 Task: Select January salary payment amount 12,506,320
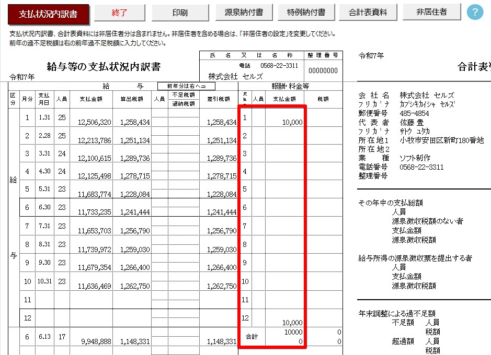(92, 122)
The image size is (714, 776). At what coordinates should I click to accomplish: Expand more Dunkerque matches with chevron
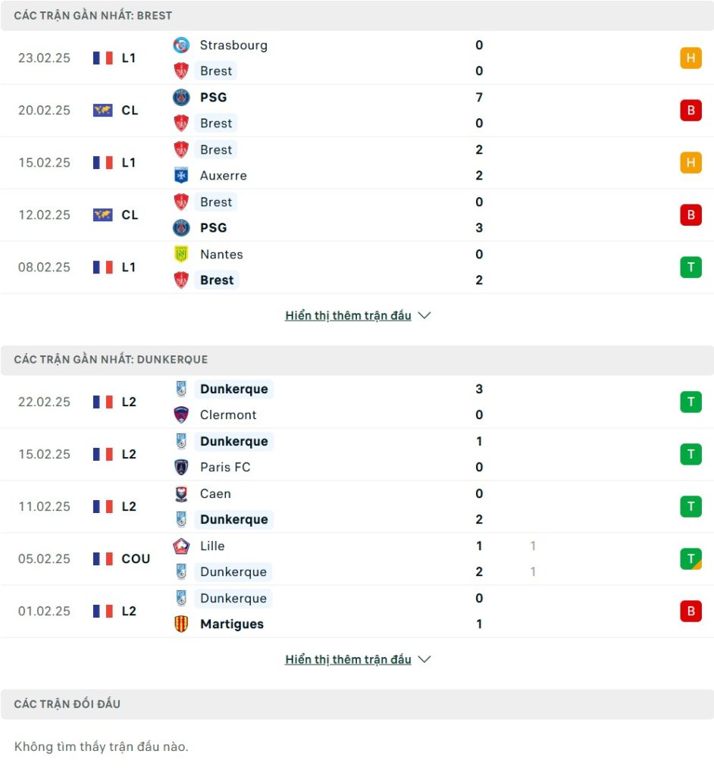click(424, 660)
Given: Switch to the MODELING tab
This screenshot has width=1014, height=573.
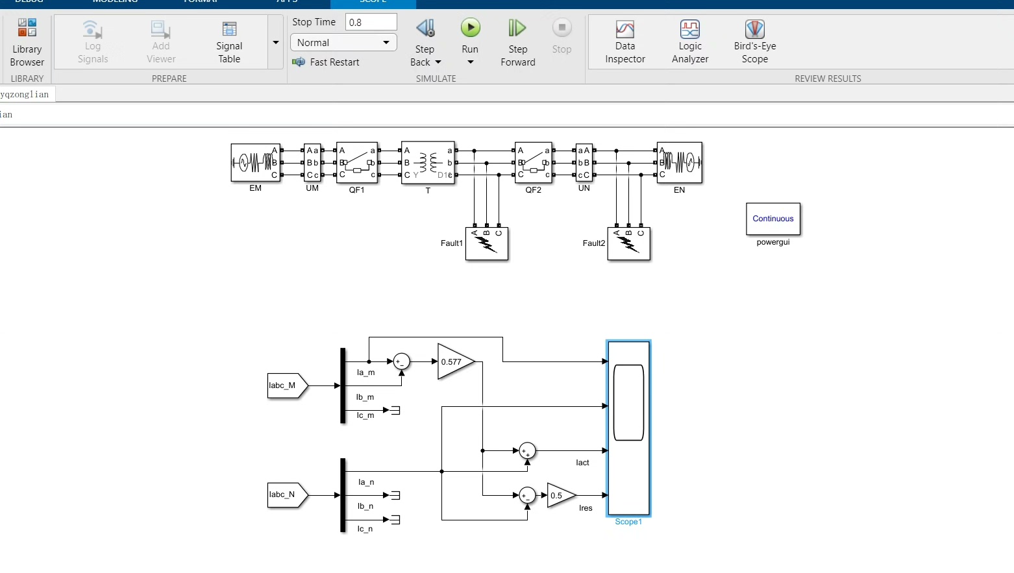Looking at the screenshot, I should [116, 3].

——

- [WORK TO COMPLETE]: The line that contains "Given: Switch to the MODELING tab" opens the part to copy, and the last line of the records closes it; set down those lines exactly, pictures excluded.

- [THE COMPLETED TASK]:
Given: Switch to the MODELING tab
This screenshot has width=1014, height=573.
Looking at the screenshot, I should [116, 3].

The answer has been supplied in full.